Climate Change Impacts on Rural Domestic Water Supply

Over the last few weeks, we looked at how climate change can influence water resources in Africa with potential implications for human development. One of the main sources of water we mentioned that could be affected by climate variability is groundwater. Groundwater is the water stored in geological formation under the earth’s surface and is estimated to provide around 60% of rural populations in Africa with domestic water supplies through springs, wells and boreholes (Figure 1) (Groundwater Foundation 2020; Joint Monitoring Programme WHO/UNICEF 2008). These groundwater supplies are important, particularly in rural communities, as many villages lack access to piped water (MacDonald et al. 2009). Therefore, groundwater is advantageous as it can provide affordable clean water to rural communities, particularly in arid regions where surface water resources may be less reliable during periods of drought (The World Bank 2000). Hence, as climate change is expected to reduce surface flows in some regions of Africa, increasing groundwater usage during this time may be a useful adaption (MacDonald et al. 2011). Therefore, over the course of two weeks I am going to explore whether it would be viable to increase groundwater dependence in the face of global warming and the potential implications this may have on rural communities in Africa.

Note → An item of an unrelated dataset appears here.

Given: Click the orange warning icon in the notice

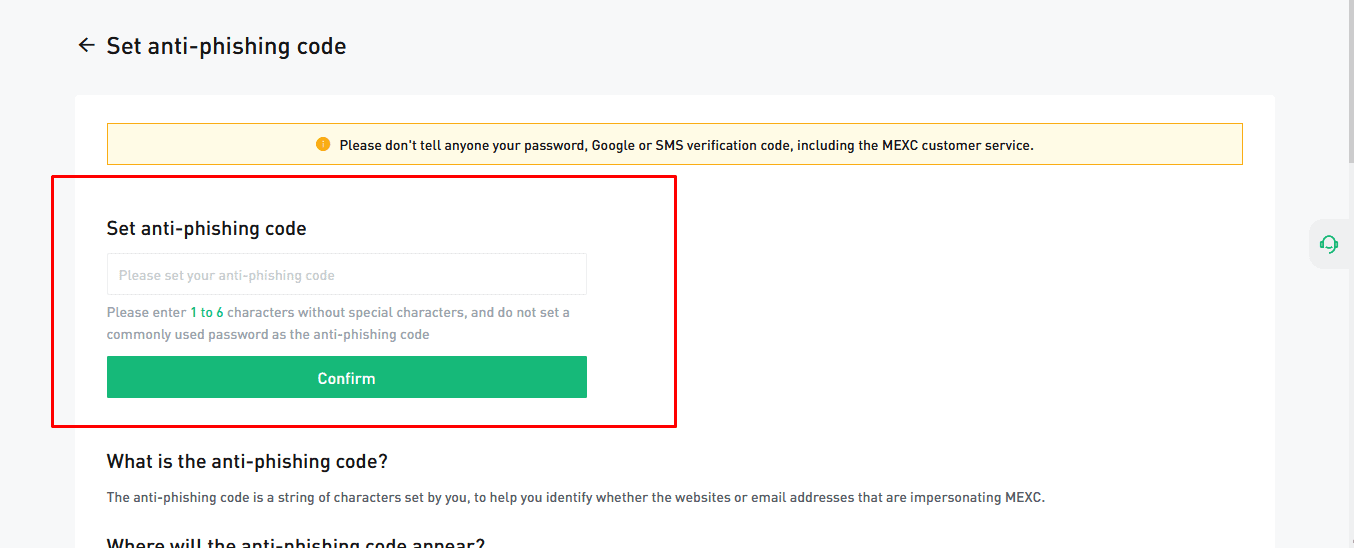Looking at the screenshot, I should (323, 144).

Figure 1. Borehole being used for rural community water supplies in Uganda, East Africa (Fields of Life 2020). 

To determine the resilience of groundwater in Africa to climate change requires us firstly to understand the hydrogeological environment. The availability of groundwater and the processes of recharge are complex and depends largely on the interactions between the geology, weathering and climate (Taylor et al. 2009). Some of the main natural influences on processes of aquifer recharge in Africa are the El Niño-Southern Oscillation and the North Atlantic Oscillation which have been shown to cause inter-annual and multi-decadal changes in groundwater levels (Klove et al. 2014). This recharge often occurs through the infiltration of precipitation into the water table from soils or surface water leakage from streams and rivers (US Geological Survey 2020). However, as we discussed in our first post, under global warming we would expect changes in the intensity, duration and frequency of climatic and extreme weather events (IPCC 2012). In particular, climate change may cause longer periods of drought, potentially limiting the amount of water available for groundwater recharge (Famiglietti 2014). 

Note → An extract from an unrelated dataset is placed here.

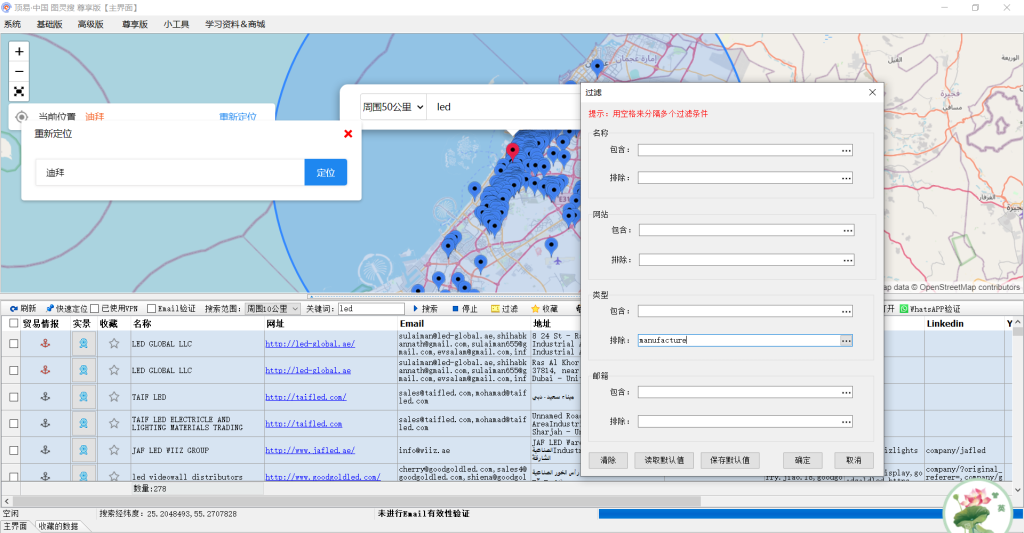Click the 过滤 filter toolbar icon
This screenshot has height=533, width=1024.
click(505, 309)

However, many studies suggest that groundwater resources in Africa may have a natural resilience to climatic variability (Taylor et al. 2013; Cuthbert et al. 2019). For example, Taylor et al. (2013) has shown that groundwater recharge in the Makutapora Wellfield in Tanzania was driven by periods of intense seasonal precipitation (Figure 2). Under climate change, although we would expect longer periods of drought, we are also likely to see an increase in the frequency of extreme rainfall events (IPCC 2012). This means that groundwater recharge may still occur during global warming, suggesting that it could be a viable adaption to the reduction in surface waters that may occur in drought years.

Figure 2. The relationship between (a) groundwater levels; (b) monthly rainfall and (c) monthly groundwater abstraction in the Makutapora Wellfield, Tanzania (Taylor et al. 2013). 

Furthermore, Lapworth et al. (2013) suggests that shallow groundwater resources (<50m) in Africa, which are most commonly used for domestic water supplies, are able to provide an effective buffer against reduced rainfall during periods of drought. The study showed that the mean residence time (MRT) of groundwater extracted from both sandstone and basement rock were similar across different climatic zones in West Africa (Figure 3). The MRT is the average amount of time the groundwater in the aquifer is expected to last under low volume pumping. The results could be explained in weathered basements by more effective recharge in arid regions compared to tropical zones due to less saturation of the surface rock and so lower runoff in the more arid regions (Figure 4). This suggests that despite lower rainfall, recharge could still occur in in arid areas. This means that even if the climate of Africa does get drier as predicted, this may not result in the widespread failure of groundwater resources. 

Figure 3. Boxplots showing the MRT between basement and sedimentary aquifers in Western Africa in locations with different maximum annual rainfall (Lapworth et al. 2013).

Figure 4. The flow processes influencing groundwater recharge in basement aquifers in (a) humid and (b) arid environments (Lapworth et al. 2013). 

Although this may seem like positive news for the future of groundwater supplies under climate change, we need to be cautious about the conclusions we draw from these studies. This is because even if the quantity of groundwater could be maintained during longer droughts, more intense precipitation events from global warming or land use change can lead to the contamination of shallow groundwaters (MacDonald et al. 2009). Furthermore, Lapworth et al.'s (2013) study may not be representative of the impact of global warming on all groundwater resources as they only sampled aquifers subject to low volume abstractions. However, as we will explore in the next post, the resilience of groundwater during climate change is not just a factor of the physical environment, but also influenced by demand side pressures which are likely to increase under warmer conditions (Famiglietti et al. 2011).